Signposts of his illness
We’ve never been helicopter parents, hovering over our kid worried about every little sniffle and scrape, but there’s no escaping the necessity now of careful monitoring. His weight, his temperature, how quickly incisions and cuts and bites are healing, his color and appetite and mood, breathing, and the frequency and quality of his diaper destruction, are just some of the many signs we are now vigilant about watching and noting.
There have been other changes as well, and it’s difficult to know what’s to be expected, what’s worrisome, and what is completely unrelated to his condition. He’s still a kid afterall.
After his bone marrow sampling we were told to expect a quick recovery – some mild soreness for a day and then he’d be back to normal. However, days passed – and eventually more than a week – where his walking seemed to be getting worse, less confident. He was wobbly standing up, often looked for assistance, and was resistant to walking more than a short distance on his own. No one else seemed concerned in outpatient care, but when he was re-admitted to CHOP last week we raised the issue once again and they took it seriously. From observation, it was clear he wasn’t actually limping – but he was shuffling, and didn’t have a normal gait.

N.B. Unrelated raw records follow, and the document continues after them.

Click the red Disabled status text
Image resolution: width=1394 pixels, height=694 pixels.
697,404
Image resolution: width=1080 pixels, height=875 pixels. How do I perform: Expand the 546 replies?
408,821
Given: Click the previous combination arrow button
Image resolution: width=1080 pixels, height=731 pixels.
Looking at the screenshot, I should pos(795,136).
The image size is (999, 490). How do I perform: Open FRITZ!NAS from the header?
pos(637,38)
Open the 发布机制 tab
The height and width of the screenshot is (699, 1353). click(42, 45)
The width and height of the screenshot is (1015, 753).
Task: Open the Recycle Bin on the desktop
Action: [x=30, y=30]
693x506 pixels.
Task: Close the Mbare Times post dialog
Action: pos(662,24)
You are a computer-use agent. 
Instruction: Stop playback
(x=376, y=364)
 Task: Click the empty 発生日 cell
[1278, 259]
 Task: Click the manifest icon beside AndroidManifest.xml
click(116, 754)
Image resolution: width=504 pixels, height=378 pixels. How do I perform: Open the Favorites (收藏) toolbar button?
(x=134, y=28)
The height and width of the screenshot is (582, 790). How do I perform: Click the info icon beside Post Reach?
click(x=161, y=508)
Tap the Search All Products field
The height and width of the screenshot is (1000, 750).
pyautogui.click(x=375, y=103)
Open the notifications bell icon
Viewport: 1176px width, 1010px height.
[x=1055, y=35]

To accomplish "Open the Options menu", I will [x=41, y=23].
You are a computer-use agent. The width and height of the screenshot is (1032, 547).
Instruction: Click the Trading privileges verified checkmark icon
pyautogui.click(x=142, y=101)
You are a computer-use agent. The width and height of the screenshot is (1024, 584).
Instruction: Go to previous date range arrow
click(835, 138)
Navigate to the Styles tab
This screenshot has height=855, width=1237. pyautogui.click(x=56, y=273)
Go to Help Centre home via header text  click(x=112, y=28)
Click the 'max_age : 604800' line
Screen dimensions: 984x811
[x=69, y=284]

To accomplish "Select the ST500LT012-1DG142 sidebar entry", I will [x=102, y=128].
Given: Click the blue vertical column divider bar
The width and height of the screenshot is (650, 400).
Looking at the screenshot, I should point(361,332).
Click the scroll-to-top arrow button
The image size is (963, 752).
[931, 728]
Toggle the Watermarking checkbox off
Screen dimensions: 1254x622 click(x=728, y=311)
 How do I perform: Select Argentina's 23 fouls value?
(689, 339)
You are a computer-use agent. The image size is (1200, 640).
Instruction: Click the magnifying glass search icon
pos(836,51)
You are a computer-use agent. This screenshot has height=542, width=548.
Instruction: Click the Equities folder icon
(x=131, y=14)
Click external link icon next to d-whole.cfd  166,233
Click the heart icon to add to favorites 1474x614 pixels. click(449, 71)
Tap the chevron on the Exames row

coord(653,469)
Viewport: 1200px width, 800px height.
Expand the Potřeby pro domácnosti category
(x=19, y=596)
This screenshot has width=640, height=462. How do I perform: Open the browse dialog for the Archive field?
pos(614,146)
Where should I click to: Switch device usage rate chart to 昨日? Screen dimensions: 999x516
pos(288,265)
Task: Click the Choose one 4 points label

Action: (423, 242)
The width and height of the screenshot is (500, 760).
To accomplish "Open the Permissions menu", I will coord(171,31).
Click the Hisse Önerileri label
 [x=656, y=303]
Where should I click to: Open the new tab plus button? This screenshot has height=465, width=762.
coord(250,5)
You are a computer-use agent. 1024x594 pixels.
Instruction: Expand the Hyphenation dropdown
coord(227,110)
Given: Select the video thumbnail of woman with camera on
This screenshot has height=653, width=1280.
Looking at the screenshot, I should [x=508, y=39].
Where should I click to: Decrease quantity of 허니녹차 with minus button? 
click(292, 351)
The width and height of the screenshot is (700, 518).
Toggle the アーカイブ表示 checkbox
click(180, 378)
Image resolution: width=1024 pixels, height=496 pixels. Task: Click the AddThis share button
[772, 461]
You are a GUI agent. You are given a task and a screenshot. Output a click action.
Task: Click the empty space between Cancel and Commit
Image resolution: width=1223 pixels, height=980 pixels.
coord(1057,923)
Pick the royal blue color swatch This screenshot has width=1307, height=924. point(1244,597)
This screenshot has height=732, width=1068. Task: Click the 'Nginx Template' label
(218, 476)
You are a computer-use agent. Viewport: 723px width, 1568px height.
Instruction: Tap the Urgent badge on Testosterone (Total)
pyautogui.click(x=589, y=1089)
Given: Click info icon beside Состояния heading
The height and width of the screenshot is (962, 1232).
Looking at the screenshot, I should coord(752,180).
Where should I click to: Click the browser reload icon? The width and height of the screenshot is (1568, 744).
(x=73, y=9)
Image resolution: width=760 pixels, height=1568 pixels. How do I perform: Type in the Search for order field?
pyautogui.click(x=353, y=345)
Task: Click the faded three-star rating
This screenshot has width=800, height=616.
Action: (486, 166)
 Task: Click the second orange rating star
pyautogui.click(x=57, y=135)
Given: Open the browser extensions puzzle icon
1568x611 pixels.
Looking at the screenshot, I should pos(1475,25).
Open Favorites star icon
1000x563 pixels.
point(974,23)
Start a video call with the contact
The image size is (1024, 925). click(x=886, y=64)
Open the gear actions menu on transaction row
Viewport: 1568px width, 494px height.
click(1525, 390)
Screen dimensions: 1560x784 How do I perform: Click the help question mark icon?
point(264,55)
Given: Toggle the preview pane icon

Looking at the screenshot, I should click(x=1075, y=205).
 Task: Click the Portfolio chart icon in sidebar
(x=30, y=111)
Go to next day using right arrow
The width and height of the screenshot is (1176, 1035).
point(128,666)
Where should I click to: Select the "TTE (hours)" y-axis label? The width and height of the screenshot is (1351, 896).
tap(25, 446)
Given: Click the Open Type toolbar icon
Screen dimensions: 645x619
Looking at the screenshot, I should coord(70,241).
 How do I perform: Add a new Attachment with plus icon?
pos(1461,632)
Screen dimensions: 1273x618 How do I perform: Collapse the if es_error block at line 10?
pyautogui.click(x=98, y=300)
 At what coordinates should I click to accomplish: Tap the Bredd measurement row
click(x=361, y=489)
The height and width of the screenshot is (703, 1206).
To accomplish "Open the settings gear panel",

Eventually the team recognized the symptoms as a side-effect of one of his drugs that, particularly at his age – somewhat disassociates limbs from the subconscious motor control that we take for granted. He had lost some of the intuitive sense for how his legs were oriented relative to his body, making his movements much more tentative. This squared with observation – it was plain he wasn’t in pain and wasn’t truly weak, just a little disoriented. The effect has already begun to dissipate as that drug leaves his system.
He also had a nasty, but totally normal, reaction to dex – a steroid that caused mood swings and an overall darkness we’ve never seen before in him, and a really intense but limited appetite. He’s been off the dex for more than a week and the change back to his sweet, silly self has made me cry more than once.
The couple of minor scars – the incision made for his port, for instance – I hope he someday wears as a badge of courage. He’s earning those badges every day.
Perhaps the most superficial symptom of his cancer and treatment is the hair loss, which is just beginning. There’s no pain or other impact of hair loss, but it’s such an iconic sign of cancer that it’s an impossible to ignore reminder of his condition, both for us and for everyone who will meet him for now. He has such beautiful hair and eyelashes, and seeing it thinning out, left behind on shirts and towels, is heavier than it should be, and it will present its own social challenges – the understandable sympathy and even a little horror for strangers seeing an otherwise healthy kid who has such an overt marker of illness is itself a side-effect of this leukemia.
As his cancer and treatment progress, his symptoms and side-effects will only get more pronounced. What we always have to remember is that as hard as it is to see what he has to endure, it’s all in service of a miracle cure that we are fortunate to have access to.